Work, identity, and what you know

The other day, my sister-in-law observed that often the work we do is a big part of our identity–how we see and feel about ourselves. I thought about that, and I realized that a big part of my work identity has been showing up and working hard. More than the specific job title or project, I’ve been the person who gets up every day, Monday through Friday, and goes to work. That’s been a part of who I am.

That reminded me of Donald Hall’s book Life Work, in which he writes that work is necessary for all of us. He talks about his mother sewing and canning even though she didn’t need to–in her generation, she could go to the store. She “worked out of habit’s necessity not out of necessity’s habit.” I thought about my distant cousin who, while an invalid, made intricate, gossamer-thin doilies. Exquisite handwork. Not essential to the household, but necessary for her, giving her a way to contribute.

I also thought about Hall’s grandfather–his trick of luring the cows back to the barn with millet or a sweet grass. He had a lifetime of knowledge and he used it. Good work means using what we know to do things, to get things done, a kind of creativity.

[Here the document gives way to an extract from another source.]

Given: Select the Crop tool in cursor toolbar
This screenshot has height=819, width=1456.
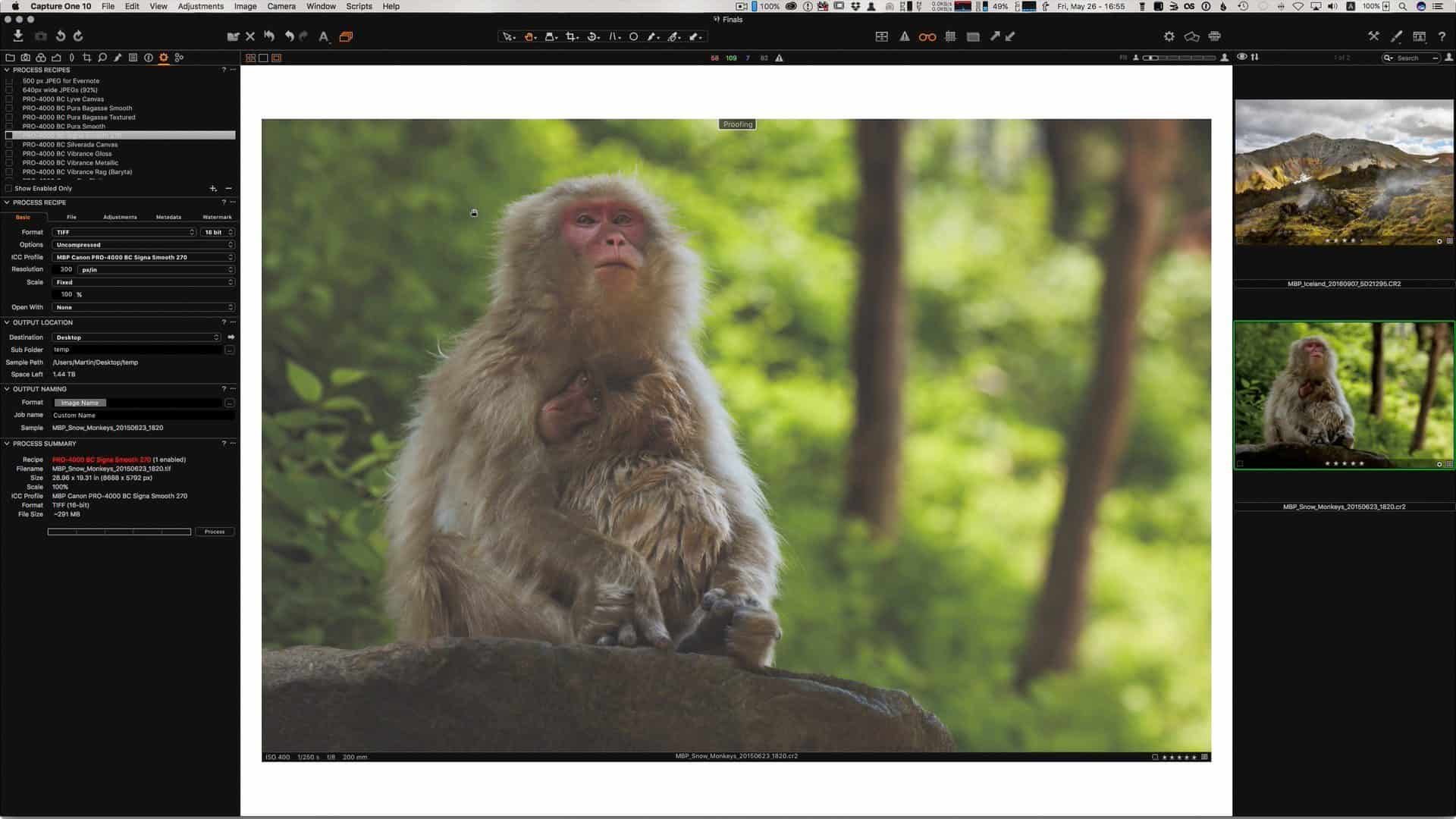Looking at the screenshot, I should pyautogui.click(x=571, y=36).
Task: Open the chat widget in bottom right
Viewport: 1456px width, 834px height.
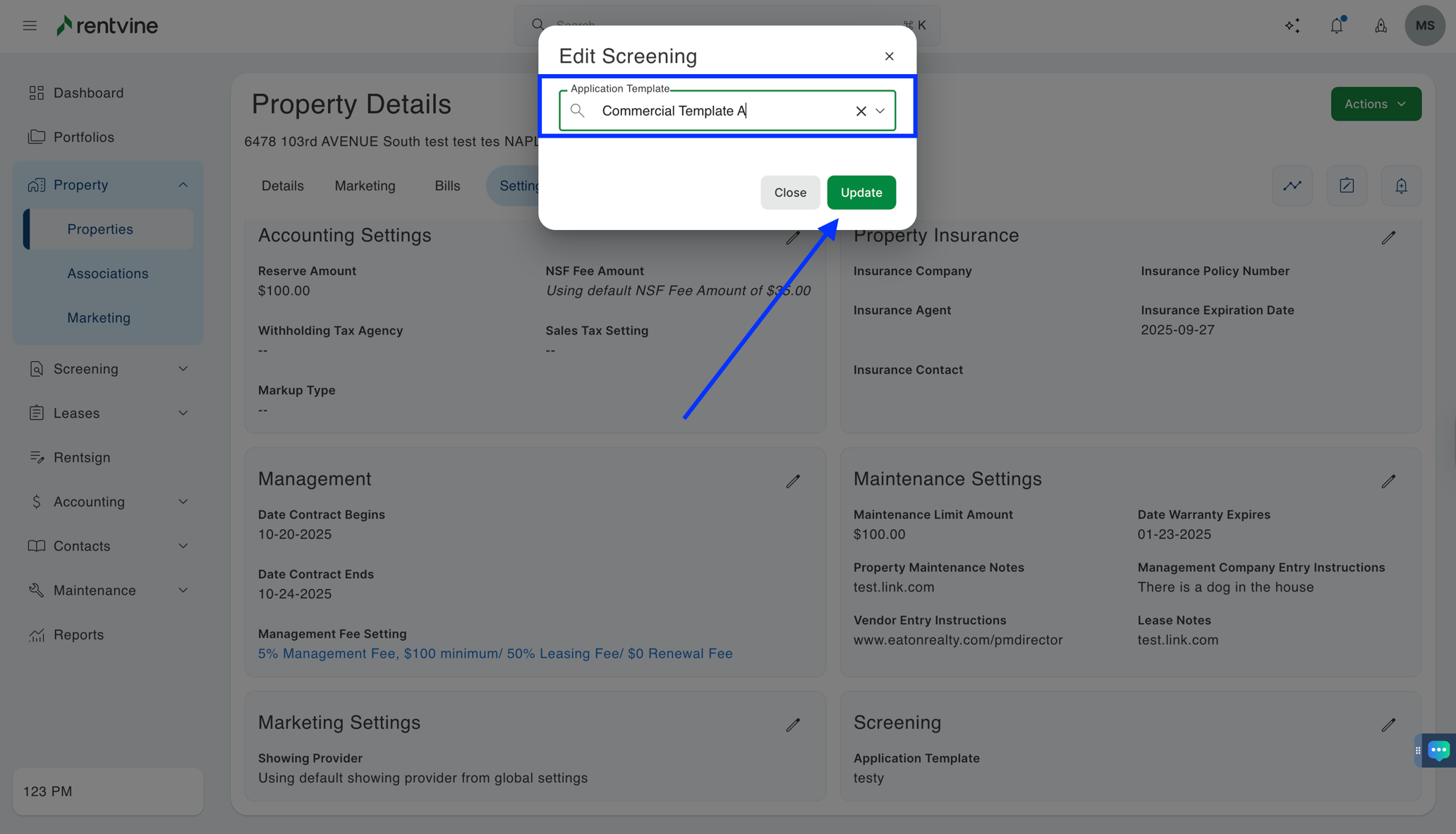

Thinking about knowledge led me to Sarah Kay’s TED talk, the part where she talks about finding 10 things that you know to be true or should have learned by now.

I pare it down and change it to 3 things about me that I know are true.

1. Words are my medium. I love to read–to enter different worlds, or to learn new things, or both at the same time. I love to write–and I need to write poetry. I learned that during September’s novel experiment. Four weeks in, I had to take a break and work on poems. I haven’t tried to take a month off from reading poetry, and I don’t intend to.

2. I like to solve problems and puzzles. That was the satisfying part about writing help. I didn’t think I was saving the world, but I hoped I was making someone’s day go a little easier.

3. I like to learn new things. As much as I love a routine, it’s true that every good job I’ve had began as something new to me (my only previous experience being my work with words).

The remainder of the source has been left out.